Bir çiçek, toprağından koparıldığında ne kadar yaşar? Belki bir gün, belki üç.
Sonra solmaya başlar. Çünkü o çiçek için toprak yalnızca bir zemin değil; besin, hayat ve bağdır. İnsan da böyledir. Toprakla, rüzgârla, suyla, ağaçla bağı koptuğunda yaşar gibi görünür ama yavaş yavaş solmaya başlar. Ruhu kurur, kalbi daralır, gözleri yaşamdan uzaklaşır.
Günümüz insanı, doğadan uzaklaştıkça kendine de yabancılaştı. Beton duvarlar arasında doğayı sadece penceresinden izleyen; gökyüzüne başını kaldırmak yerine ekranlara eğilen bir nesil olduk. Sabah kuş sesiyle değil, telefon alarmıyla uyanıyoruz.

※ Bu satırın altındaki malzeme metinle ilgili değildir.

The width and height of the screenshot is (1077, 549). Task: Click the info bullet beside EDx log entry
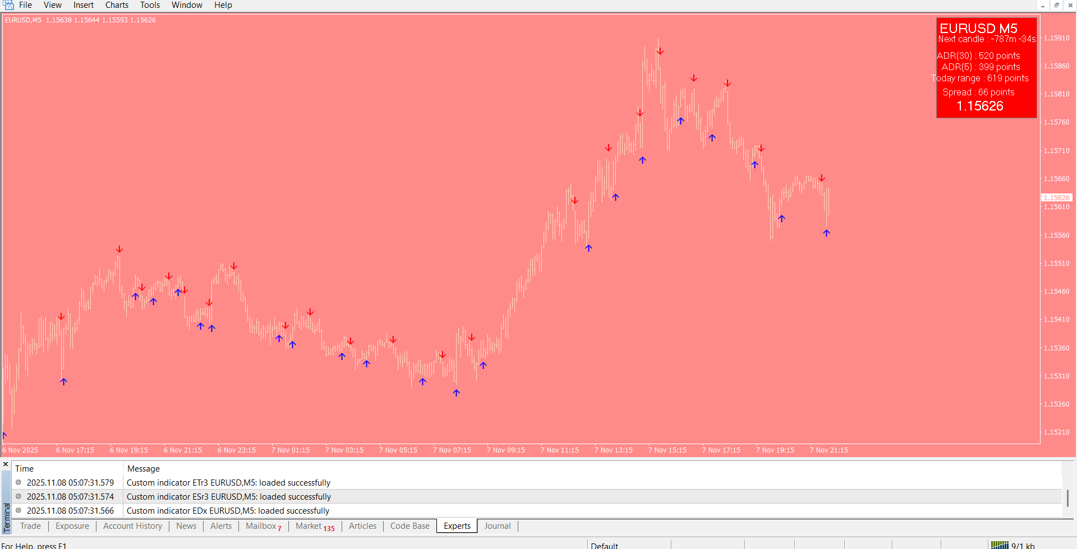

Yağmurun sesini değil, bildirim sesini dinliyoruz. Parmaklarımız toprağa değil, sadece cam ekranlara dokunuyor. Oysa doğa bizim ilk yuvamızdı.
Bir ormanda yürüyen bir insan, kendi içine de yürür. Ağaçların arasından geçen rüzgâr, zihnindeki gürültüyü dağıtır. Ayaklarının altındaki toprak, ona nereden geldiğini hatırlatır. Gökyüzüne baktığında, ne kadar küçük ama bir o kadar da anlamlı olduğunu fark eder. Doğayla bağ kuran, kendini bulur. Çünkü doğa insana, insanlığını hatırlatır.
Ne zaman ki doğayı hor görmeye başladık, ilişkilerimiz de bozuldu. İnsan insana yetmez oldu, sabır azaldı, empati yitirildi. Çünkü içsel dinginliği sağlayan doğanın yerini yapay uyarıcılar aldı. Oysa bir çiçeğe su verirken gösterdiğimiz özen, bir insan kalbine dokunmanın provasıydı.
Kendimize dönmenin yolu, doğaya dönmekten geçer. Toprağa basmak sadece bir fiziksel temas değil; ruhsal bir bağlantıdır. Bir ağaca yaslanmak, bazen en iyi terapi olabilir. Gün batımını izlemek, hayata karşı minnettarlığın en sessiz ifadesidir.
Doğayla bağ kuramayan bir insan, kendine ayna tutamaz. Çünkü o aynada artık bulanık bir silüet vardır. Netleşmesi için suya, toprağa, göğe dönmesi gerekir. Köklerini hatırlaması gerekir. Köklerinden beslenen insan, meyve verir; sevgiyle, merhametle, anlayışla…
Doğayı sevmek sadece ağaç dikmekle değil; onu hissetmekle, onunla yaşamayı öğrenmekle başlar. Ve en önemlisi, doğaya saygı duymak, aslında kendine saygı duymaktır.